_Requirement:_
Would you please transcribe the entire listing exactly?

BEGIN Data provided

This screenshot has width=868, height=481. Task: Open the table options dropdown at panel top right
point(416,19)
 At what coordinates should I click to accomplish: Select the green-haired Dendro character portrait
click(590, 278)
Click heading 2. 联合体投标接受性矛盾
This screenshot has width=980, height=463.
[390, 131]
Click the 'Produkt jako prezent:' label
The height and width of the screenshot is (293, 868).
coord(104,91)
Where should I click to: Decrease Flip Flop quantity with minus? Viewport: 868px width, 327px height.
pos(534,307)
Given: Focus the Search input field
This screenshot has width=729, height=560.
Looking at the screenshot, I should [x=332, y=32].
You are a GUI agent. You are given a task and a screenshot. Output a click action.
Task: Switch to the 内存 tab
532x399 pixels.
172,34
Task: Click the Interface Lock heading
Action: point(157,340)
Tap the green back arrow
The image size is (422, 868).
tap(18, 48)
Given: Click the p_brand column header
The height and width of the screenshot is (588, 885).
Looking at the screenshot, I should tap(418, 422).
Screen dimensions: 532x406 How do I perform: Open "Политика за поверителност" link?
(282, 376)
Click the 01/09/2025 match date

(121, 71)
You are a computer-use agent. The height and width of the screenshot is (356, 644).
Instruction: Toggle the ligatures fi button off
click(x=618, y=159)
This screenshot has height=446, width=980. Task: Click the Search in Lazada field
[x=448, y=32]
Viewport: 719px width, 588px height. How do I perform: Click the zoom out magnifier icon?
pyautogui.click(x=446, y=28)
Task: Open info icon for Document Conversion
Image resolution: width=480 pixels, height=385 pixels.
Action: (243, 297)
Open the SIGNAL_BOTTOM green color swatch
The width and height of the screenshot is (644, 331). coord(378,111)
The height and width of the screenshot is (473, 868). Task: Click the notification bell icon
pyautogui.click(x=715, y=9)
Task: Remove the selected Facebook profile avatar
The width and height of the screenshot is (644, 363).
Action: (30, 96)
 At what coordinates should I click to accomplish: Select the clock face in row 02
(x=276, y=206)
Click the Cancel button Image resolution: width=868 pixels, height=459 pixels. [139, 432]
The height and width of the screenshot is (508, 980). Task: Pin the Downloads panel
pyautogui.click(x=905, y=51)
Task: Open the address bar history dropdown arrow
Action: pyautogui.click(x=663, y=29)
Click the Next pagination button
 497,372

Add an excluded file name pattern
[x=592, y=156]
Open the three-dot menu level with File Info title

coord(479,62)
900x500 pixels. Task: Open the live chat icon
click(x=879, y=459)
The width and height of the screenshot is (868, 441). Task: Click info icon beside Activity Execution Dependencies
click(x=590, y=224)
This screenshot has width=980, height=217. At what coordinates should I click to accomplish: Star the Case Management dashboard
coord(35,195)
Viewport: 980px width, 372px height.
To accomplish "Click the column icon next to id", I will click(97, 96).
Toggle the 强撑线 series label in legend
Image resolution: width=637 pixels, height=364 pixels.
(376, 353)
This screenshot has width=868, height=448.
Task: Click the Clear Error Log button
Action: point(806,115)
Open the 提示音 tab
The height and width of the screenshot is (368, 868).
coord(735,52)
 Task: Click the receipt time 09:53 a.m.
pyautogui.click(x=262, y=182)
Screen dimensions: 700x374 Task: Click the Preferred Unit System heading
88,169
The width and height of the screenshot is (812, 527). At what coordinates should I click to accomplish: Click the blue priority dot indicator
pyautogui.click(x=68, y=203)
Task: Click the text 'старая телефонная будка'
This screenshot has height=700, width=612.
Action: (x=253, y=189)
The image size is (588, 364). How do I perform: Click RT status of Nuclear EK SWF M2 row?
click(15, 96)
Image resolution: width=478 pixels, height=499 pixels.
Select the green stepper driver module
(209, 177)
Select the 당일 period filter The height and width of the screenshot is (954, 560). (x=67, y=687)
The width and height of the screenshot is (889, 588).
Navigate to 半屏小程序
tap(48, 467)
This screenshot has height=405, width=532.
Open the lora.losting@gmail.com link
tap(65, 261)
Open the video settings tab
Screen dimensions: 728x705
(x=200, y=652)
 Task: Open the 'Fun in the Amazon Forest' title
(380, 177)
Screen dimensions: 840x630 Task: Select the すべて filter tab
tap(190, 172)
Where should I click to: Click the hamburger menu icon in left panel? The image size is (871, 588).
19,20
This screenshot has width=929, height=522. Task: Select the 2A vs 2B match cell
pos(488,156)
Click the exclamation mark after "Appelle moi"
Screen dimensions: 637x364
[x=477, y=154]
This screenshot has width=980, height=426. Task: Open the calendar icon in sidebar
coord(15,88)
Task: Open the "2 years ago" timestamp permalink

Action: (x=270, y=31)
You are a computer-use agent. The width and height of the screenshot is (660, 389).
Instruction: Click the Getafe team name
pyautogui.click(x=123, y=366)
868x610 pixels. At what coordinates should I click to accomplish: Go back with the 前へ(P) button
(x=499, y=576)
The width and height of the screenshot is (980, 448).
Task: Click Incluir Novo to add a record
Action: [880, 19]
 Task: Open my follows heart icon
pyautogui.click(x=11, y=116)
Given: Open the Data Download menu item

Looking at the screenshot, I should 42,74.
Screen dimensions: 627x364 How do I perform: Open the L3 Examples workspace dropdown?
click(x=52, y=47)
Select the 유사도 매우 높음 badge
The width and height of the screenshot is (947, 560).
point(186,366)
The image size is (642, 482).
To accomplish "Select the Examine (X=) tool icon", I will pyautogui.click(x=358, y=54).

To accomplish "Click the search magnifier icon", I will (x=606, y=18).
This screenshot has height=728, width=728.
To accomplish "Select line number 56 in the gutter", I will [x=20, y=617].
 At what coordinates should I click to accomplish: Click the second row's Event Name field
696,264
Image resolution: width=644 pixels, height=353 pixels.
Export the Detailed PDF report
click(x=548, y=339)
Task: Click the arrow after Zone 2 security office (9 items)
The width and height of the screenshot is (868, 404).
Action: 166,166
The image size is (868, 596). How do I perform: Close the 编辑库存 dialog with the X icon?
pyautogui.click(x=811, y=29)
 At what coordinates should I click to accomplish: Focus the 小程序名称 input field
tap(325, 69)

END Data provided

_Output for this exercise:_
This screenshot has width=868, height=481. Task: Open the table options dropdown at panel top right
point(416,19)
 At what coordinates should I click to accomplish: Select the green-haired Dendro character portrait
click(590, 278)
Click heading 2. 联合体投标接受性矛盾
This screenshot has width=980, height=463.
[390, 131]
Click the 'Produkt jako prezent:' label
The height and width of the screenshot is (293, 868).
coord(104,91)
Where should I click to: Decrease Flip Flop quantity with minus? Viewport: 868px width, 327px height.
pos(534,307)
Given: Focus the Search input field
This screenshot has width=729, height=560.
Looking at the screenshot, I should [x=332, y=32].
You are a GUI agent. You are given a task and a screenshot. Output a click action.
Task: Switch to the 内存 tab
532x399 pixels.
172,34
Task: Click the Interface Lock heading
Action: point(157,340)
Tap the green back arrow
The image size is (422, 868).
tap(18, 48)
Given: Click the p_brand column header
The height and width of the screenshot is (588, 885).
Looking at the screenshot, I should tap(418, 422).
Screen dimensions: 532x406 How do I perform: Open "Политика за поверителност" link?
(282, 376)
Click the 01/09/2025 match date

(121, 71)
You are a computer-use agent. The height and width of the screenshot is (356, 644).
Instruction: Toggle the ligatures fi button off
click(x=618, y=159)
This screenshot has height=446, width=980. Task: Click the Search in Lazada field
[x=448, y=32]
Viewport: 719px width, 588px height. How do I perform: Click the zoom out magnifier icon?
pyautogui.click(x=446, y=28)
Task: Open info icon for Document Conversion
Image resolution: width=480 pixels, height=385 pixels.
Action: (243, 297)
Open the SIGNAL_BOTTOM green color swatch
The width and height of the screenshot is (644, 331). coord(378,111)
The height and width of the screenshot is (473, 868). Task: Click the notification bell icon
pyautogui.click(x=715, y=9)
Task: Remove the selected Facebook profile avatar
The width and height of the screenshot is (644, 363).
Action: (30, 96)
 At what coordinates should I click to accomplish: Select the clock face in row 02
(x=276, y=206)
Click the Cancel button Image resolution: width=868 pixels, height=459 pixels. [139, 432]
The height and width of the screenshot is (508, 980). Task: Pin the Downloads panel
pyautogui.click(x=905, y=51)
Task: Open the address bar history dropdown arrow
Action: pyautogui.click(x=663, y=29)
Click the Next pagination button
 497,372

Add an excluded file name pattern
[x=592, y=156]
Open the three-dot menu level with File Info title

coord(479,62)
900x500 pixels. Task: Open the live chat icon
click(x=879, y=459)
The width and height of the screenshot is (868, 441). Task: Click info icon beside Activity Execution Dependencies
click(x=590, y=224)
This screenshot has width=980, height=217. At what coordinates should I click to accomplish: Star the Case Management dashboard
coord(35,195)
Viewport: 980px width, 372px height.
To accomplish "Click the column icon next to id", I will click(97, 96).
Toggle the 强撑线 series label in legend
Image resolution: width=637 pixels, height=364 pixels.
(376, 353)
This screenshot has width=868, height=448.
Task: Click the Clear Error Log button
Action: point(806,115)
Open the 提示音 tab
The height and width of the screenshot is (368, 868).
coord(735,52)
 Task: Click the receipt time 09:53 a.m.
pyautogui.click(x=262, y=182)
Screen dimensions: 700x374 Task: Click the Preferred Unit System heading
88,169
The width and height of the screenshot is (812, 527). At what coordinates should I click to accomplish: Click the blue priority dot indicator
pyautogui.click(x=68, y=203)
Task: Click the text 'старая телефонная будка'
This screenshot has height=700, width=612.
Action: (x=253, y=189)
The image size is (588, 364). How do I perform: Click RT status of Nuclear EK SWF M2 row?
click(15, 96)
Image resolution: width=478 pixels, height=499 pixels.
Select the green stepper driver module
(209, 177)
Select the 당일 period filter The height and width of the screenshot is (954, 560). (x=67, y=687)
The width and height of the screenshot is (889, 588).
Navigate to 半屏小程序
tap(48, 467)
This screenshot has height=405, width=532.
Open the lora.losting@gmail.com link
tap(65, 261)
Open the video settings tab
Screen dimensions: 728x705
(x=200, y=652)
 Task: Open the 'Fun in the Amazon Forest' title
(380, 177)
Screen dimensions: 840x630 Task: Select the すべて filter tab
tap(190, 172)
Where should I click to: Click the hamburger menu icon in left panel? The image size is (871, 588).
19,20
This screenshot has width=929, height=522. Task: Select the 2A vs 2B match cell
pos(488,156)
Click the exclamation mark after "Appelle moi"
Screen dimensions: 637x364
[x=477, y=154]
This screenshot has width=980, height=426. Task: Open the calendar icon in sidebar
coord(15,88)
Task: Open the "2 years ago" timestamp permalink

Action: (x=270, y=31)
You are a computer-use agent. The width and height of the screenshot is (660, 389).
Instruction: Click the Getafe team name
pyautogui.click(x=123, y=366)
868x610 pixels. At what coordinates should I click to accomplish: Go back with the 前へ(P) button
(x=499, y=576)
The width and height of the screenshot is (980, 448).
Task: Click Incluir Novo to add a record
Action: [880, 19]
 Task: Open my follows heart icon
pyautogui.click(x=11, y=116)
Given: Open the Data Download menu item

Looking at the screenshot, I should 42,74.
Screen dimensions: 627x364 How do I perform: Open the L3 Examples workspace dropdown?
click(x=52, y=47)
Select the 유사도 매우 높음 badge
The width and height of the screenshot is (947, 560).
point(186,366)
The image size is (642, 482).
To accomplish "Select the Examine (X=) tool icon", I will pyautogui.click(x=358, y=54).

To accomplish "Click the search magnifier icon", I will (x=606, y=18).
This screenshot has height=728, width=728.
To accomplish "Select line number 56 in the gutter", I will [x=20, y=617].
 At what coordinates should I click to accomplish: Click the second row's Event Name field
696,264
Image resolution: width=644 pixels, height=353 pixels.
Export the Detailed PDF report
click(x=548, y=339)
Task: Click the arrow after Zone 2 security office (9 items)
The width and height of the screenshot is (868, 404).
Action: 166,166
The image size is (868, 596). How do I perform: Close the 编辑库存 dialog with the X icon?
pyautogui.click(x=811, y=29)
 At what coordinates should I click to accomplish: Focus the 小程序名称 input field
tap(325, 69)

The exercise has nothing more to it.